Он проектировал и испытывал новые виды вооружений, для того чтобы самому пустить их в ход. Он проводил бессонные ночи в лабораториях и на заводах, видел окружающих его сотрудников в белых халатах ученых или серых комбинезонах техников. Он ощущал боль в глазах от бесконечного сидения перед монитором, сухость во рту от бесчисленного количества выкуренных сигарет, мучительные терзания над решением какой-нибудь проблемы и краткие минуты радости, когда проблемы все-таки решались. Краткие, потому что он не мог позволить себе ликовать долго. Впереди были и другие дела.

Он был полководцем.

Он видел себя в ситуационном зале. Он стоял перед голографическим экраном с картами и графиками, намечая указкой тактические передвижения и разъясняя высшему командному звену боевые задачи подведомственных им войск. Он часто посылал людей на верную смерть, и его терзали кошмары. Он считал себя убийцей миллионов.
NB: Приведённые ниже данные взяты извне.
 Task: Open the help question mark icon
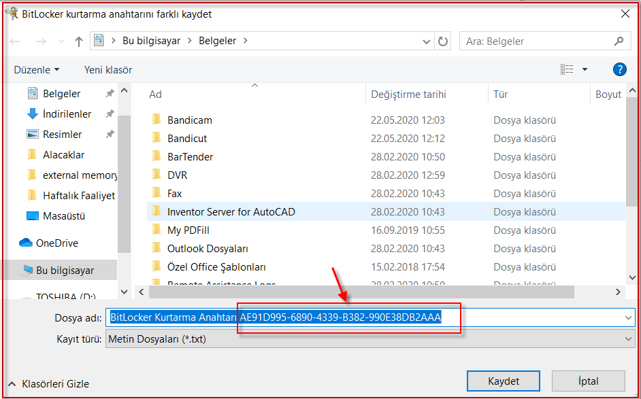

По его приказу люди беспрекословно шли убивать и умирать сами. Он прекрасно понимал, что рано или поздно за все его деяния ему придется платить, но не видел другого выхода ни для себя, ни для окружающих его людей.

Он был лидером.

Его слово было законом, его мнение было решающим, его приказы всегда выполнялись.
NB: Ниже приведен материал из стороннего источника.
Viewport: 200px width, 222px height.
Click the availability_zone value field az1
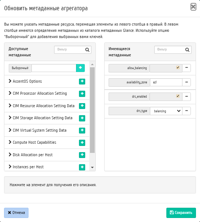click(x=166, y=82)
Он был политическим деятелем.

Он видел огромные массы народа, сотни тысяч людей, и себя стоящим перед ними и произносящим пламенные речи о необходимости всеобщей мобилизации сил и жесточайшего отпора врагу. Он понимал, что люди скандировали его имя, размахивая флагами Альянса и самодельными лозунгами, но, как ни прислушивался, не мог расслышать его в возгласах взбудораженной толпы. Он помнил долгие, изматывающие встречи с соратниками по движению и оппонентами оного, изнуряющие дипломатические танцы, взаимные уступки и никому не выгодные компромиссы. К нему на прием заходили самые разные люди со своими проблемами и предложениями. Он выслушивал их всех, работая по тридцать шесть часов в сутки, и старался, чтобы никто из просителей не ушел обиженным. Он помнил банду наемных убийц, подосланных внутренними врагами, явившуюся в его апартаменты сразу после его возвращения с работы. Он помнил яростную рукопашную схватку, в которой победил. И еще помнил, что и сам не раз посылал разбираться с теми людьми, с кем так и не смог договориться.